** Consignes **
(a) Recopiez mot pour mot le passage de l'entretien sur Beck, de « Beck : retour » à « cette nouvelle édition. ».
(b) Poursuivez l'entretien consacré au manga Beck en reprenant juste après sa dernière phrase.

==== Extrait fourni ====

Beck : retour sur un manga culte avec les éditions Delcourt/Tonkam

Pour célébrer la réédition en France de Beck dans une édition « Perfect », Journal du Japon est allé à la rencontre de Julien Pierre, l’éditeur ayant supervisé cette réédition. L’occasion idéale, après notre critique d’hier, pour revenir sur les nouveautés qu’apporte cette édition, ainsi que sur ce qui a fait de l’œuvre de Harold SAKUISHI le manga culte qu’il est devenu en un peu plus de vingt ans. 

Beck, volume 1, couverture

© Harold Sakuishi / Kodansha Ltd.

Bonjour, merci d’avoir pris le temps de répondre à nos questions et félicitation pour cette nouvelle édition. 

Pour commencer, j’aimerais revenir sur l’histoire commune de Delcourt/Tonkam et Beck. C’est un manga que vous avez commencé à éditer en 2004, et qui fait son retour dans votre catalogue dix ans après la fin de sa publication. Est-ce que vous pouvez nous parler de cette histoire commune, et de ce qu’il représente pour Delcourt/Tonkam ?

Julien Pierre : Beck était un titre majeur du catalogue shônen de Kodansha et une opportunité éditoriale passionnante pour Delcourt. Ce qui était intéressant avec ce titre, c’est qu’il pouvait être vu comme un pendant « masculin » de Nana. On retrouvait un duo formé d’un novice et d’un professionnel qui amenait le lecteur à découvrir l’univers de la musique rock, ses codes, son histoire avec en toile de fond des histoires romantiques. Beck, c’est vraiment une immersion dans les caves et salles obscures qui sentent la bière, le tabac et la sueur. Toute la mécanique qui amène à la création d’un groupe y est décrite avec précision et bien sûr une touche de romanesque et de suspense. Son esprit rebelle collait parfaitement à l’esprit de la collection manga de Delcourt.

==== Données affichées ====

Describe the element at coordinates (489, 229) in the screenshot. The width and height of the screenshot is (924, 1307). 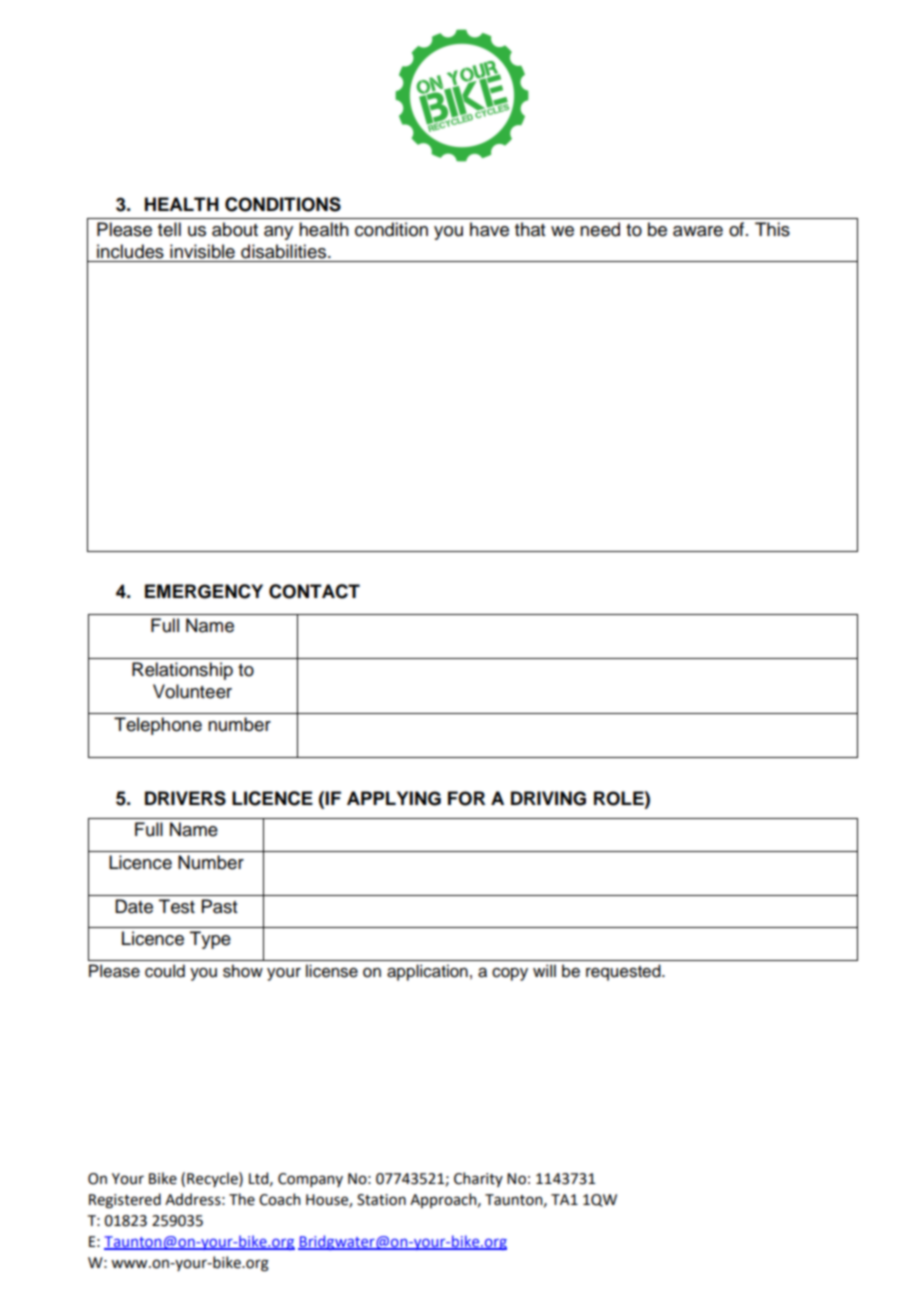
I see `have` at that location.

====

** Réponses **
(a)
Beck : retour sur un manga culte avec les éditions Delcourt/Tonkam

Pour célébrer la réédition en France de Beck dans une édition « Perfect », Journal du Japon est allé à la rencontre de Julien Pierre, l’éditeur ayant supervisé cette réédition. L’occasion idéale, après notre critique d’hier, pour revenir sur les nouveautés qu’apporte cette édition, ainsi que sur ce qui a fait de l’œuvre de Harold SAKUISHI le manga culte qu’il est devenu en un peu plus de vingt ans. 

Beck, volume 1, couverture

© Harold Sakuishi / Kodansha Ltd.

Bonjour, merci d’avoir pris le temps de répondre à nos questions et félicitation pour cette nouvelle édition.

(b)
Je serais curieux de savoir comment le manga a été reçu à l’époque de sa sortie. S’il s’était bien vendu par exemple, et quels genres de retours avaient pu faire le public et les critiques ?

S’il n’a pas réalisé les ventes exceptionnelles de Nana, Beck reste à ce jour l’une des meilleures ventes shônen de Delcourt avant la fusion avec Tonkam. Il s’agissait d’un titre attendu à l’époque et son démarrage était plutôt bon.

Maintenant, pour en venir à cette Perfect Edition, est-ce que vous pouvez revenir pour nous sur les enjeux et les défis que soulève ce genre de réédition, et sur la différence qu’il y a entre éditer un manga pour la première fois et le rééditer ?

Beck, chien, manga

Tout bon manga à sa mascotte, Beck lui tire son nom de la sienne, le chien de Ryûsuke
© Harold Sakuishi / Kodansha Ltd.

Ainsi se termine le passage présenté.